◆ **YOUR GOAL**
In the subprocess module text, copy the passage from "One thing to" up to and including "thirst for knowledge.", swapping every "wrapper functions" for "helper functions".

Python Subprocess Example

In this article, using Python 3.4, we’ll learn about Python’s subprocess module, which provides a high-level interface to interact with external commands.

This module is intended to be a replacement to the old os.system and such modules. It provides all of the functionality of the other modules and functions it replaces. The API is consistent for all uses, and operations such as closing files and pipes are built in instead of being handled by the application code separately.

One thing to notice is that the API is roughly the same, but the underlying implementation is slightly different between Unix and Windows. The examples provided here were tested on a Unix based system. Behavior on a non-Unix OS will vary.

The subprocess module defines a class called Popen and some wrapper functions which take almost the same arguments as its constructor does. But for more advanced use cases, the Popen interface can be used directly.

We’ll first take a look to all the wrapper functions and see what they do and how to call them. Then we’ll see how to use Popen directly to ease our thirst for knowledge.

◆ **MATERIAL**

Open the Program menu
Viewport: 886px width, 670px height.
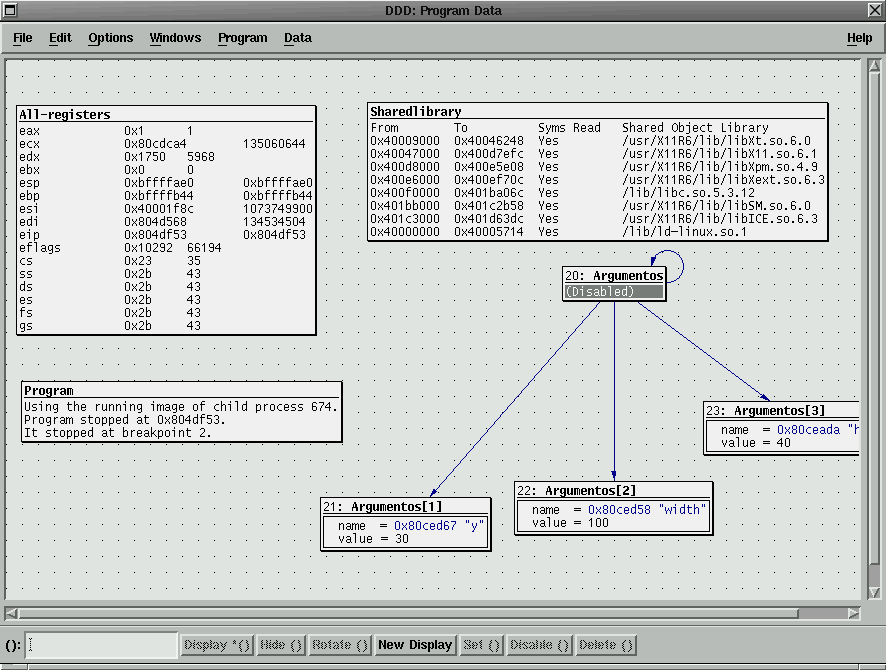point(242,38)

◆ **SOLVED EXERCISE**
One thing to notice is that the API is roughly the same, but the underlying implementation is slightly different between Unix and Windows. The examples provided here were tested on a Unix based system. Behavior on a non-Unix OS will vary.

The subprocess module defines a class called Popen and some helper functions which take almost the same arguments as its constructor does. But for more advanced use cases, the Popen interface can be used directly.

We’ll first take a look to all the helper functions and see what they do and how to call them. Then we’ll see how to use Popen directly to ease our thirst for knowledge.